(Item coordinate data)
____

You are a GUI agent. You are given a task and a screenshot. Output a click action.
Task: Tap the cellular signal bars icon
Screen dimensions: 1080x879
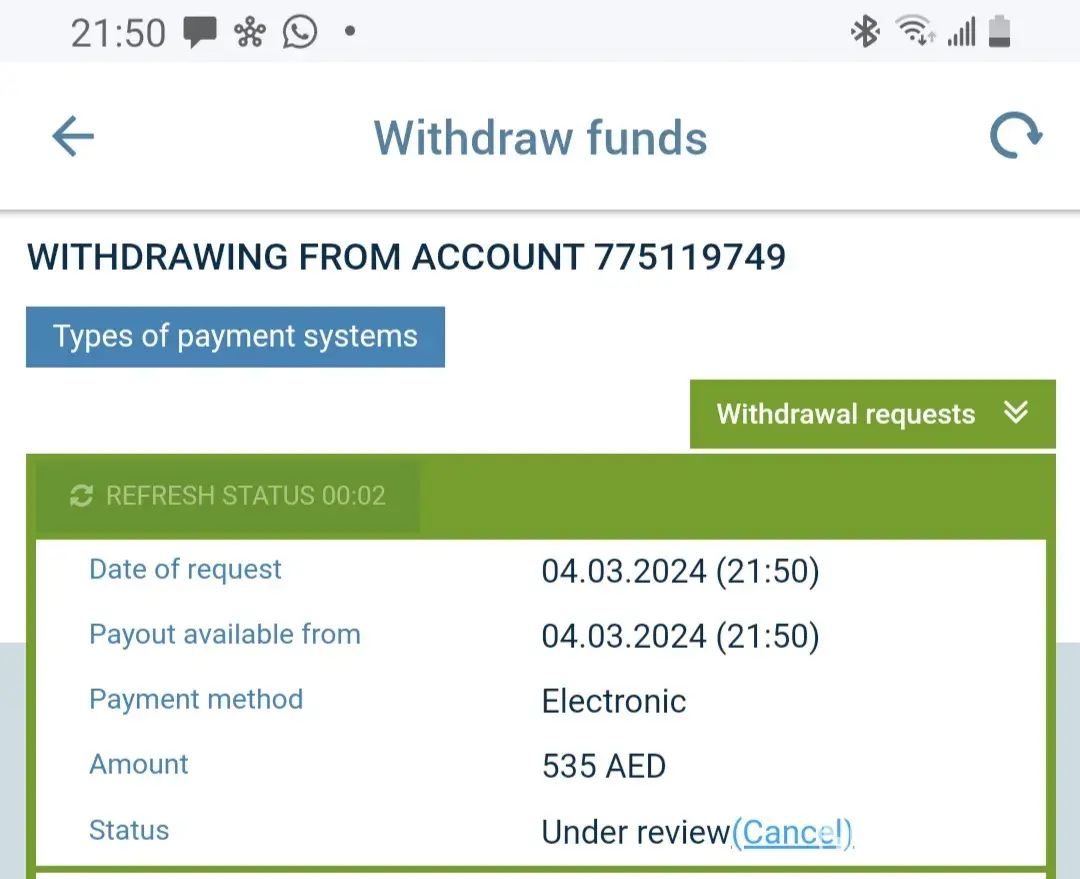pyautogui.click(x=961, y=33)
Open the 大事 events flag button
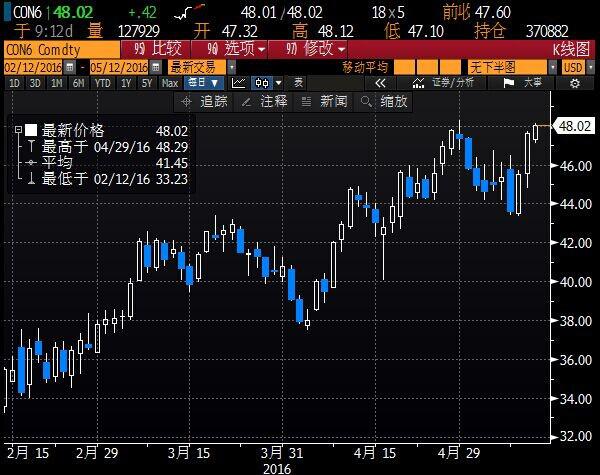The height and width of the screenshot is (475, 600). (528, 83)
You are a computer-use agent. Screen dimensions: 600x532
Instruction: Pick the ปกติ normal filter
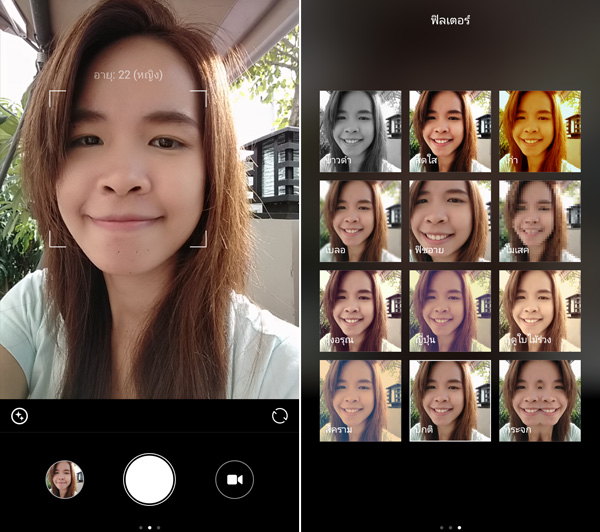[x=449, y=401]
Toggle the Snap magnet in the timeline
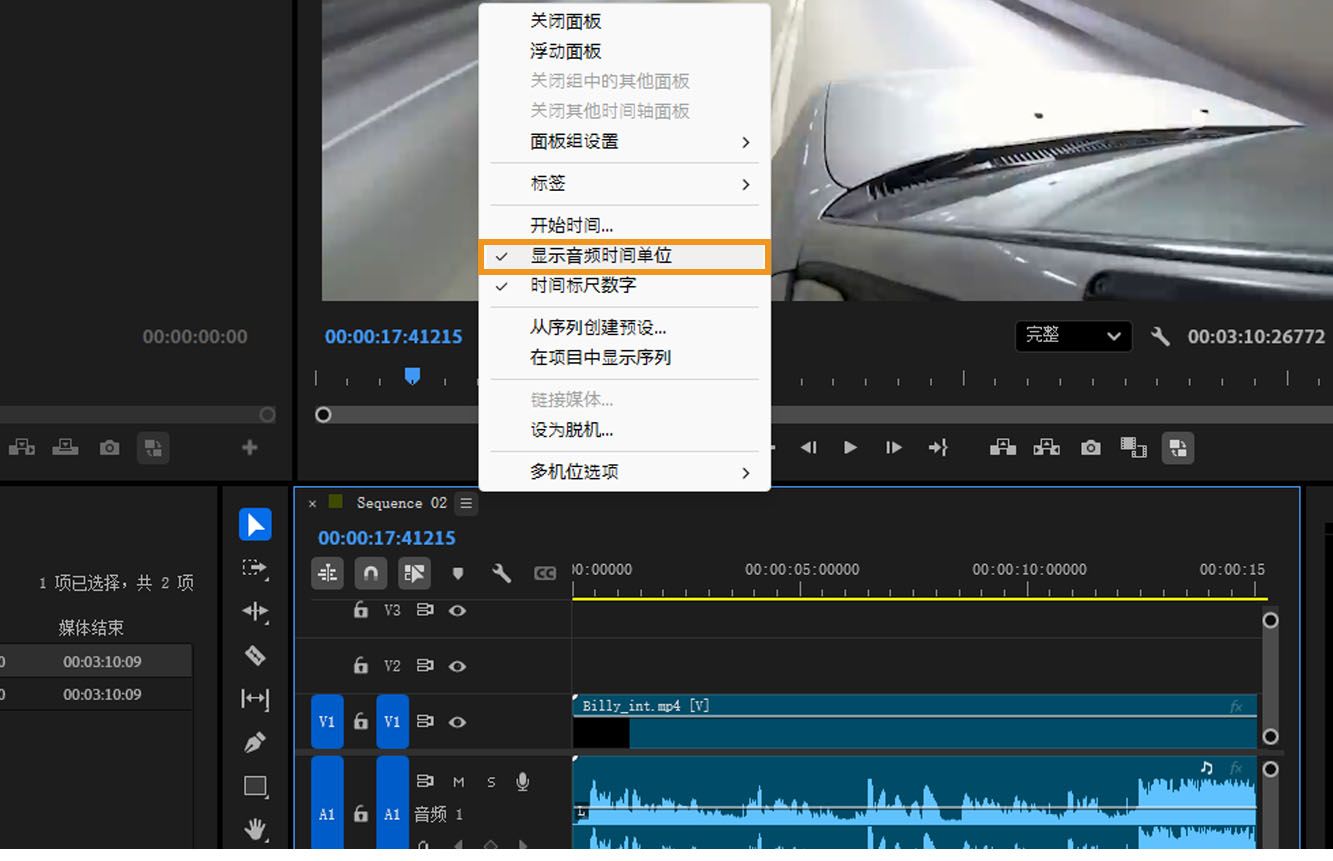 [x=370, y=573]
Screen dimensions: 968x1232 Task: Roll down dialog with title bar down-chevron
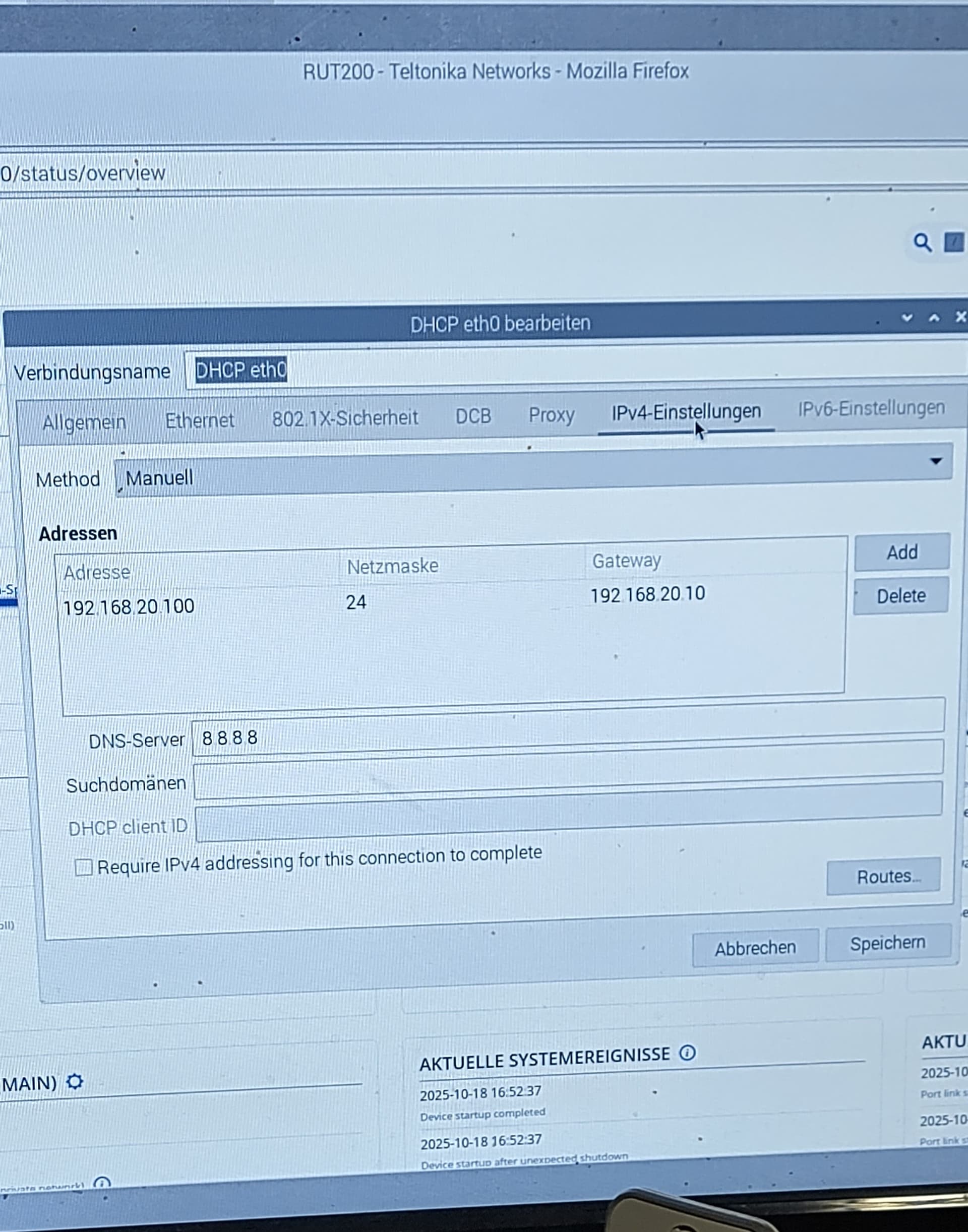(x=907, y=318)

____

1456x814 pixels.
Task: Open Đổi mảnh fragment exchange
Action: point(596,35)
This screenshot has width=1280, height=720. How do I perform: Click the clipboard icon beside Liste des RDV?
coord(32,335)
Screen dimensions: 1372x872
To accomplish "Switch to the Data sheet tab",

____

Required work: Pull out every line of the records above that contains the string "agent", matching case exactly, and copy each one.

Exercise response:
You are a GUI agent. You are given a task and a screenshot. Output a click action.
You are a computer-use agent. Screen dimensions: 600x532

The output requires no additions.